start Information supplied

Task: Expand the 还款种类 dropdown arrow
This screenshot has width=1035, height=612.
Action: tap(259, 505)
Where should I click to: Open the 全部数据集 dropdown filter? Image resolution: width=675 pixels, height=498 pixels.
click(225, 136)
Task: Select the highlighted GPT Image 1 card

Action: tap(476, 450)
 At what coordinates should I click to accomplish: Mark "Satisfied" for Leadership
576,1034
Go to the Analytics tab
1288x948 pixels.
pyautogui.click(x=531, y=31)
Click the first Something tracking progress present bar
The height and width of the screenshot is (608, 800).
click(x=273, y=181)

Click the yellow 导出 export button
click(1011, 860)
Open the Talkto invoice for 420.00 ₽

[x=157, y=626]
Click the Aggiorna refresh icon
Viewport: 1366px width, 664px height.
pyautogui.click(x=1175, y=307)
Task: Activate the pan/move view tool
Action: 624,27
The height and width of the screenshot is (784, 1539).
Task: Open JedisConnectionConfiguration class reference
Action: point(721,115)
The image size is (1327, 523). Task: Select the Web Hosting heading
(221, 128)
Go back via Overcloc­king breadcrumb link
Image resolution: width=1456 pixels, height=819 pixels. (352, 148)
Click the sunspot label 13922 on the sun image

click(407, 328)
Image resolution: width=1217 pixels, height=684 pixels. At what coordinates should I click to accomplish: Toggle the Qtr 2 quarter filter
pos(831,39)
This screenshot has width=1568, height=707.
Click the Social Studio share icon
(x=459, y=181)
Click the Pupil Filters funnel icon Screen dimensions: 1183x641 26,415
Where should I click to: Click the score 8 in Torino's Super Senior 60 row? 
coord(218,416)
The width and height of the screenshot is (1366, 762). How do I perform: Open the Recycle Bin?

end Information supplied

Retype the rows from the line with "Click the yellow 导出 export button" through the end of the rows, exactly as they appear.

Click the yellow 导出 export button
click(1011, 860)
Open the Talkto invoice for 420.00 ₽

[x=157, y=626]
Click the Aggiorna refresh icon
Viewport: 1366px width, 664px height.
pyautogui.click(x=1175, y=307)
Task: Activate the pan/move view tool
Action: 624,27
The height and width of the screenshot is (784, 1539).
Task: Open JedisConnectionConfiguration class reference
Action: point(721,115)
The image size is (1327, 523). Task: Select the Web Hosting heading
(221, 128)
Go back via Overcloc­king breadcrumb link
Image resolution: width=1456 pixels, height=819 pixels. (352, 148)
Click the sunspot label 13922 on the sun image

click(407, 328)
Image resolution: width=1217 pixels, height=684 pixels. At what coordinates should I click to accomplish: Toggle the Qtr 2 quarter filter
pos(831,39)
This screenshot has width=1568, height=707.
Click the Social Studio share icon
(x=459, y=181)
Click the Pupil Filters funnel icon Screen dimensions: 1183x641 26,415
Where should I click to: Click the score 8 in Torino's Super Senior 60 row? 
coord(218,416)
The width and height of the screenshot is (1366, 762). How do I perform: Open the Recycle Bin?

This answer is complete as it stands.